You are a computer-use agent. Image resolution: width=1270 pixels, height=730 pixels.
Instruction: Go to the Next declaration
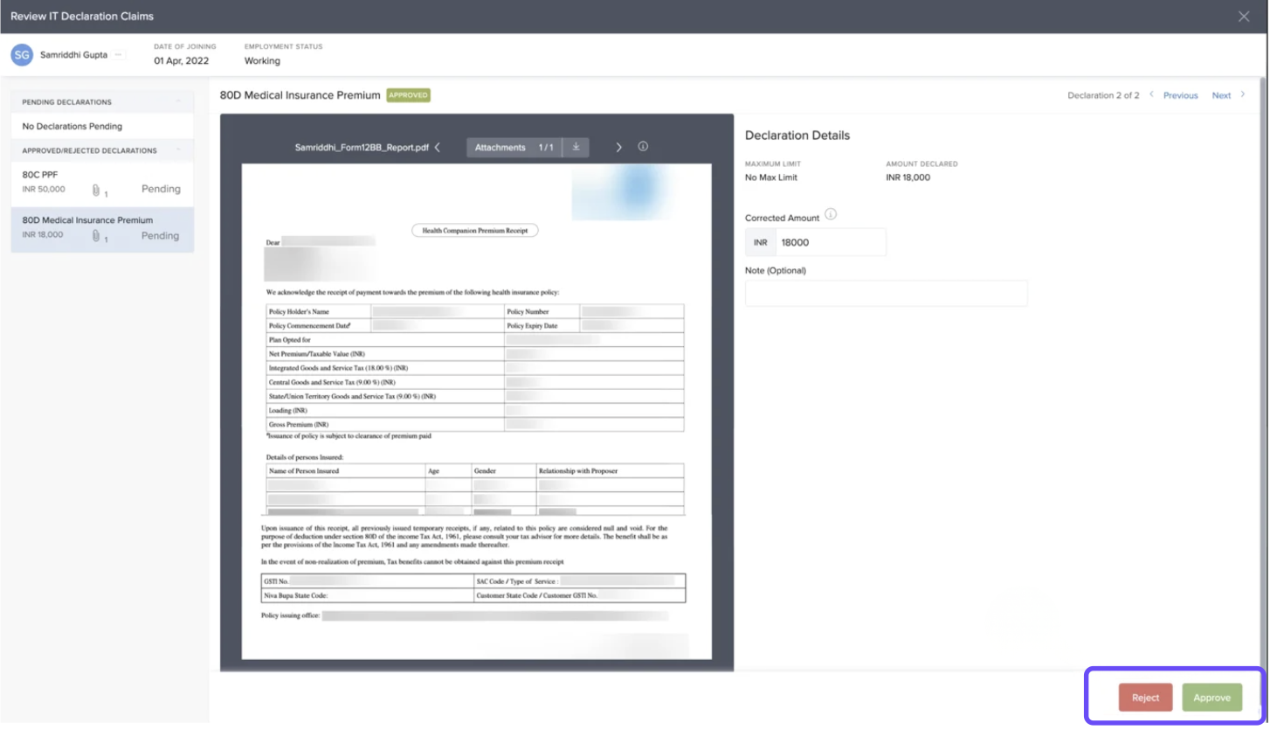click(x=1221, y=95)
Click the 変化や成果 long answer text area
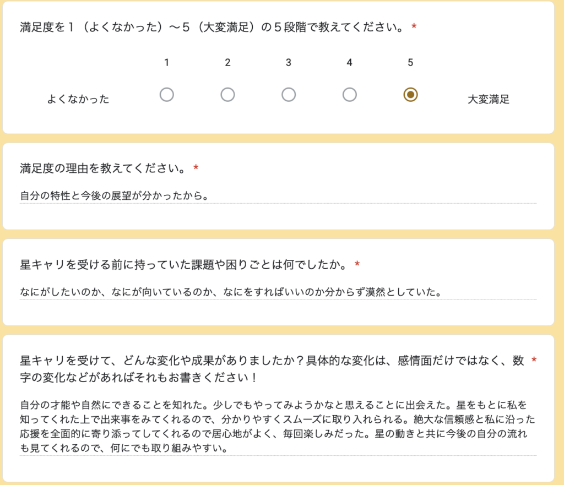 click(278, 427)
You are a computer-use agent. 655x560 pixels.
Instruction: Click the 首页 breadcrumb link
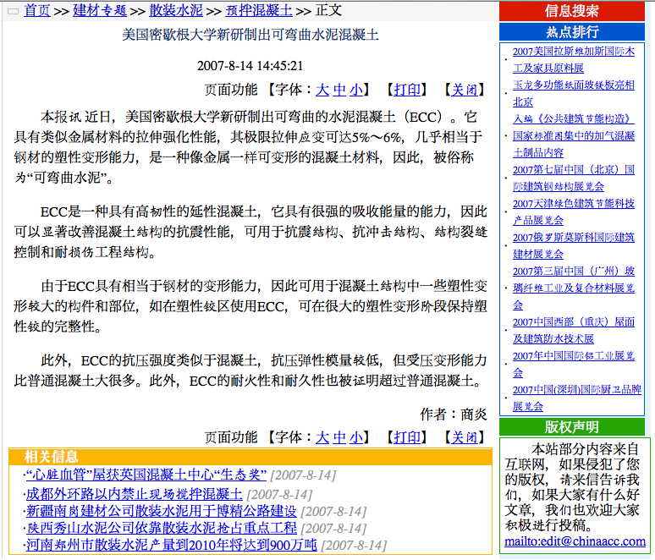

> [What you will do] Substitute "Task" for "Instruction" in all the records above and write out their lines again with nothing else altered. Leave the pictures out.

> [Full response]
You are a computer-use agent. Image resolution: width=1270 pixels, height=730 pixels.
Task: Go to the Next declaration
click(x=1221, y=95)
Click the 変化や成果 long answer text area
 click(278, 427)
You are a computer-use agent. 655x560 pixels.
Task: Click the 首页 breadcrumb link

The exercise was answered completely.